__ARTICLE__.
>> START

- Conference: Big West Conference
- Record: 11–21 (8–12 Big West)
- Head coach: Brad Langston (3rd season);
- Associate head coach: Natasha Smith
- Assistant coaches: Jewelyn Huth; Najé Murray; Lorenzo Griffin;
- Home arena: SRC Arena

= 2025–26 UC Riverside Highlanders women's basketball team =

American college basketball season

The 2025–26 UC Riverside Highlanders women's basketball team represents the University of California, Riverside during the 2025–26 NCAA Division I women's basketball season. The Highlanders, led by third-year head coach Brad Langston, play their home games at the SRC Arena in Riverside, California as members of the Big West Conference.

==Previous season==
The Highlanders finished the 2024–25 season 17–15, 12–8 in Big West play, to finish in a three-way tie for fifth place. They defeated Long Beach State, before falling to UC Davis in the quarterfinals of the Big West tournament.

==Preseason==
On October 16, 2025, the Big West released their preseason poll. UC Riverside was picked to finish seventh in the conference.

>> END

__DATA SECTION__.

>> START

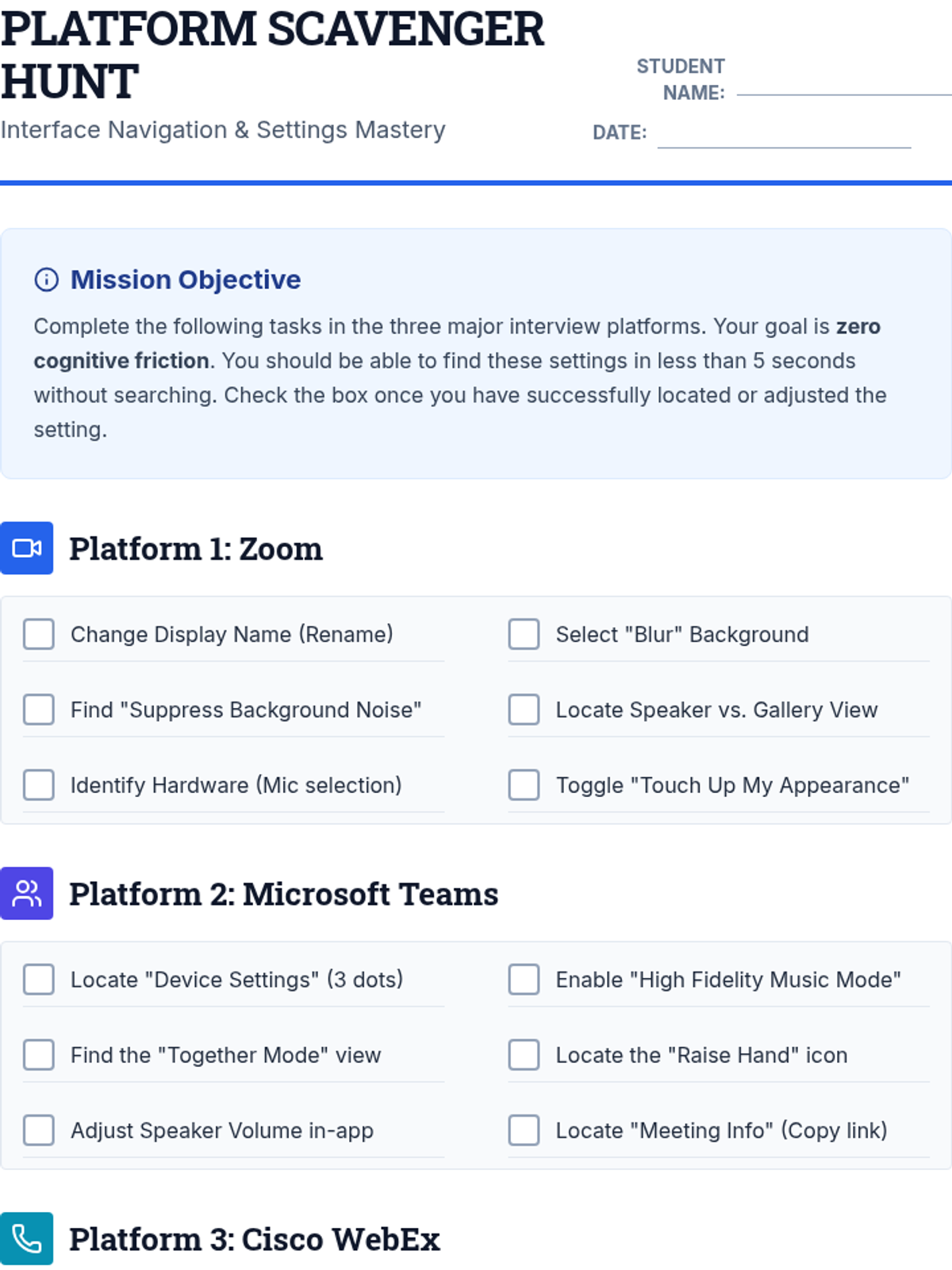The width and height of the screenshot is (952, 1270).
Task: Check Adjust Speaker Volume in-app box
Action: 39,1130
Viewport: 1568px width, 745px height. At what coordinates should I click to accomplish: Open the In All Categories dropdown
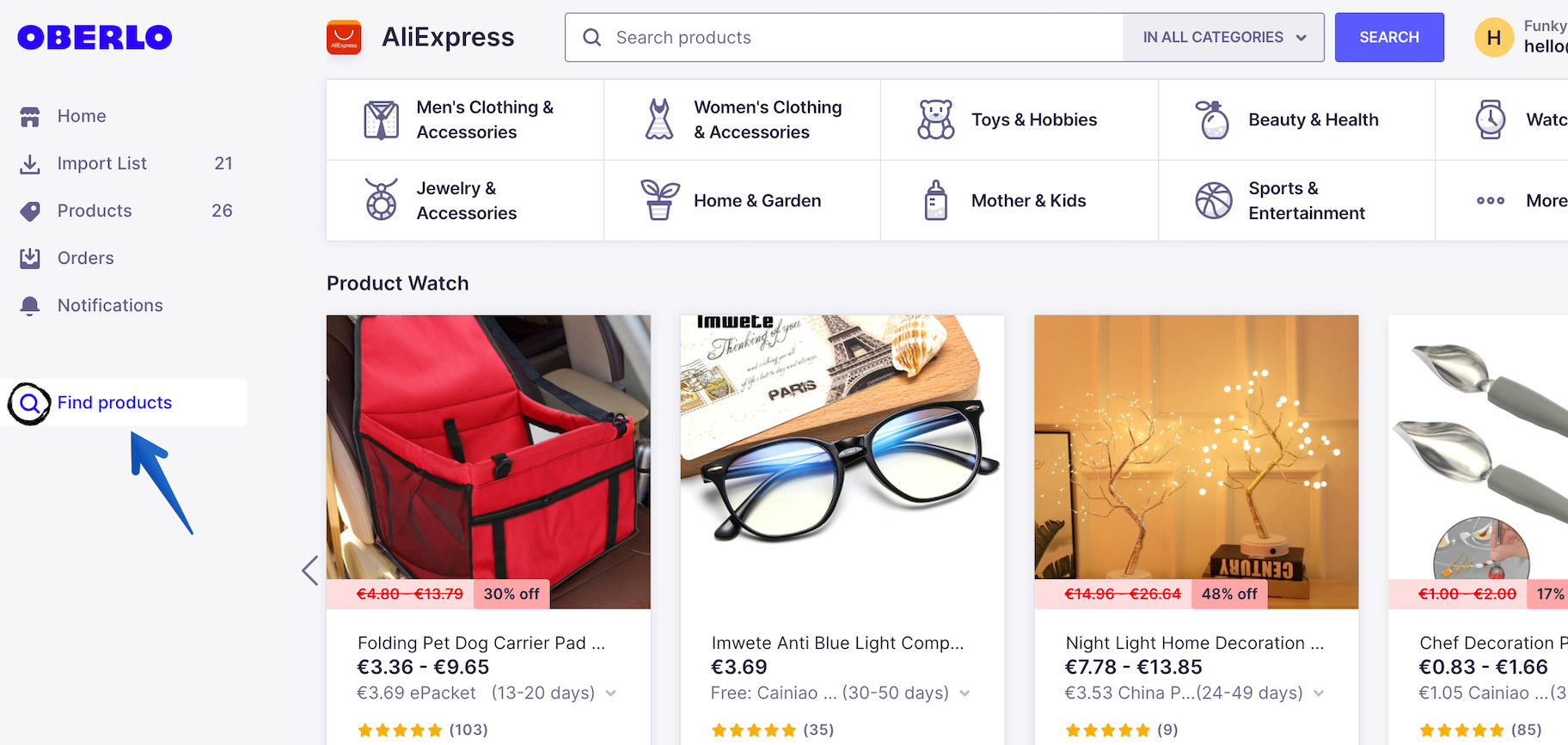coord(1222,38)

>> END

__WHAT TO WORK ON__.
1: Revise the UC Riverside women's basketball text from "American college basketball" through "Big West Conference.", changing "third-year" to "3rd-year".
2: Based on the UC Riverside women's basketball text, does each statement agree with it? Answer yes or no for each, and quote the deciding words. (a) The Big West preseason poll picked UC Riverside to finish fifth in the conference. (b) In the 2024–25 Big West tournament, the Highlanders lost to UC Davis in the quarterfinals. (c) The Highlanders play their home games in Riverside, California.

__RESULTS FOR THE EXERCISE__.
1:
American college basketball season

The 2025–26 UC Riverside Highlanders women's basketball team represents the University of California, Riverside during the 2025–26 NCAA Division I women's basketball season. The Highlanders, led by 3rd-year head coach Brad Langston, play their home games at the SRC Arena in Riverside, California as members of the Big West Conference.

2:
(a) No: "UC Riverside was picked to finish seventh in the conference."
(b) Yes: "before falling to UC Davis in the quarterfinals of the Big West tournament."
(c) Yes: "play their home games at the SRC Arena in Riverside, California."